I've made a simple Huffman encoding program to output individual encodings for characters and save the encoded file. This was for an assignment, and I was told that using const_cast
on heap.top()
is considered undefined behavior if we heap.pop()
afterwards, but I'm not sure I understand why.
I've read cppreference regarding the std::pop_heap
which is the underlying function called when we call heap.pop()
and I believe that a nullptr
in the comparison is still defined and understood. It doesn't seem to function abnormally to me when I debugged it.
Here's an example
#include <functional>
#include <queue>
#include <vector>
#include <iostream>
#include <memory>
template<typename T> void print_queue_constcast(T& q) {
while(!q.empty()) {
auto temp = std::move(const_cast<int&>(q.top()));
std::cout << temp << " ";
q.pop();
}
std::cout << '\n';
}
template<typename T> void print_queue(T& q) {
while(!q.empty()) {
std::cout << q.top() << " ";
q.pop();
}
std::cout << '\n';
}
int main() {
std::priority_queue<int> q1;
std::priority_queue<int> q2;
for(int n : {1,8,5,6,3,4,0,9,7,2}){
q1.push(n);
q2.push(n);
}
print_queue(q1);
print_queue_constcast(q2);
}
Could anyone explain what is actually going in the backgroun that'd be undefined behavior or that would cause this to fail under certain circumstances?
tl;dr: Maybe; maybe not.
Like a set, a priority_queue is in charge of ordering its elements. Any modification to an element would potentially "break" the ordering, so the only safe way to do that is via the container's own mutating methods. (In fact, neither one actually provides such a thing.) Directly modifying elements is dangerous. To enforce this, these containers only expose const
access to your elements.
Now, at the language level, the objects won't actually have a static type of const T
; most likely they're just T
s. So modifying them (after a const_cast
to cheat the type system) doesn't have undefined behaviour in that sense.

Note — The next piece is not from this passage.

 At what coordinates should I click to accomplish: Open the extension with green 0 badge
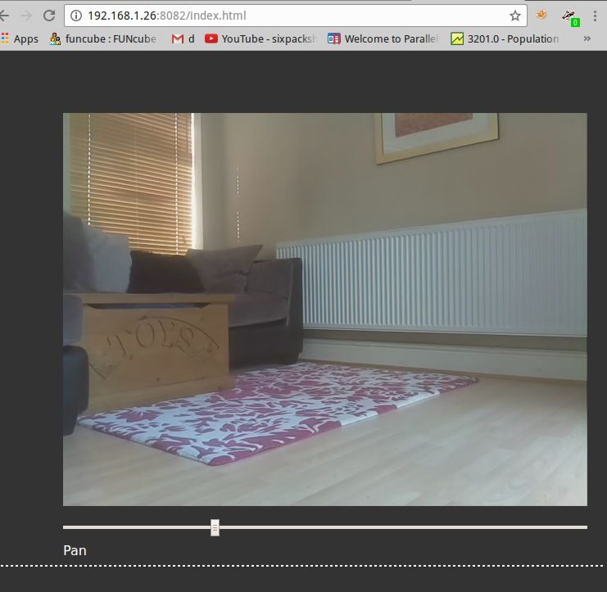(569, 16)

However, you are potentially breaking a condition of using the container. The rules for priority_queue don't ever actually say this, but since its mutating operations are defined in terms of functions like push_heap
and pop_heap
, your use of such operations will break preconditions of those functions if the container's ordering is no longer satisfied after your direct mutation.

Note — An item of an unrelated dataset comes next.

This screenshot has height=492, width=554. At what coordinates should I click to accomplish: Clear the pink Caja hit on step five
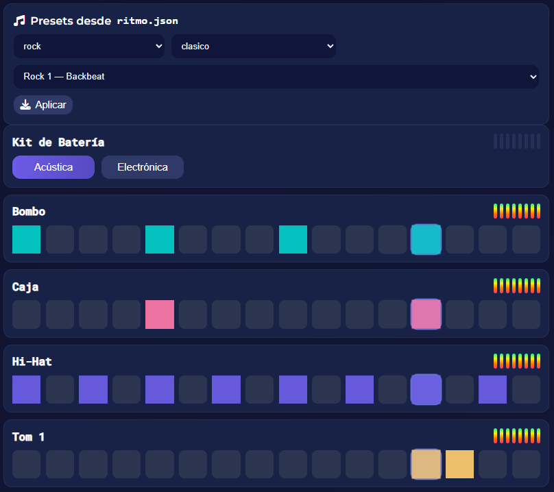click(x=159, y=315)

Thus your program will have undefined behaviour if you break the ordering and later mutate the priority_queue in such a way that depends on the ordering being intact. If you don't, technically your program's behaviour is well-defined; however, in general, you'd still be playing with fire. A const_cast
should be a measure of last resort.
The question is: did you break the ordering? What's the state of the element after moving from it, and is the ordering satisfied by having an object in that state at the top of the queue?
Your original example uses shared_ptr
s, and we know from the documentation that a moved-from shared_ptr
turns safely into a null pointer.
The default priority_queue
ordering is defined by std::less
, which yields a strict total order over raw pointers; std::less
on a shared_ptr
will actually invoke its base case of operator<
, but that in turn is defined to invoke std::less
on its raw pointer equivalent.
Unfortunately, that doesn't mean that a null shared_ptr is ordered "first": though std::less
's pointer ordering is strict and total, where null pointers land in this ordering is unspecified.

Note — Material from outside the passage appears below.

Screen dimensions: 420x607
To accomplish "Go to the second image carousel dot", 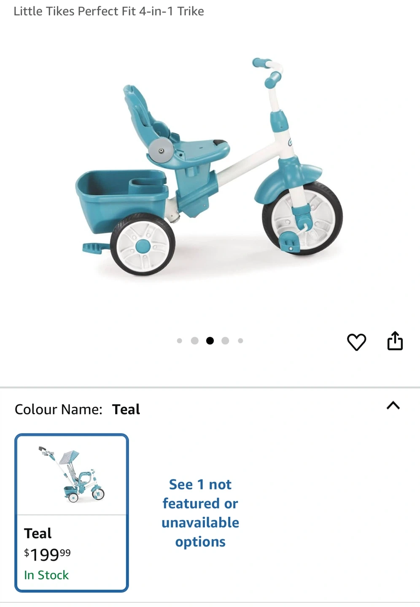I will pos(194,341).
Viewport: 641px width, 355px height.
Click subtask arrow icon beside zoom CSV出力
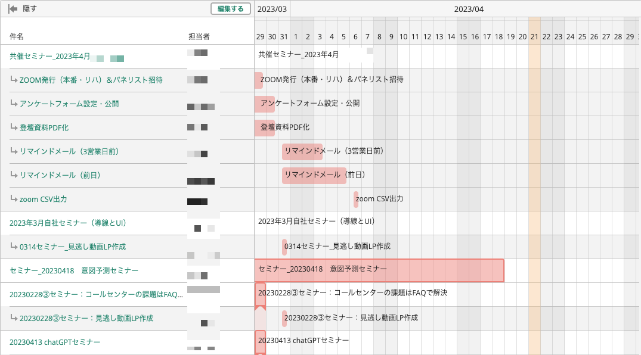14,199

So, it is unspecified as to whether your mutation will break the ordering, and therefore it is unspecified as to whether your pop()
will have undefined behaviour.
(The MCVE example with int
is safe because std::move
on an int
has no work to do: it'll just copy the int
. So, the ordering remains unaffected.)
I would agree with what was presumably your driving rationale, that it is unfortunate pop()
doesn't return you the popped thing, which you could then move
from. Similar restrictions with sets and maps are why we now have node splicing features for those containers. There is not such a thing for a priority_queue, which is just a wrapper around another container like a vector. If you need more fine-grained control, you can substitute that for your own which has the features you need.
Anyway, for the sake of a shared_ptr
increment (as in your original code), I'd probably just take the hit of the copy, unless you have some really extreme performance requirements. That way, you know everything will be well-defined.
Certainly, for the sake of an int
copy (as in your MCVE), a std::move
is entirely pointless (there are no indirect resources to steal!) and you're doing a copy anyway, so the point is rather moot and all you've done is to create more complex code for no reason.
I would also recommend not writing code where you have to ask whether it's well-defined, even if it turns out it is. That's not ideal for readability or maintainability.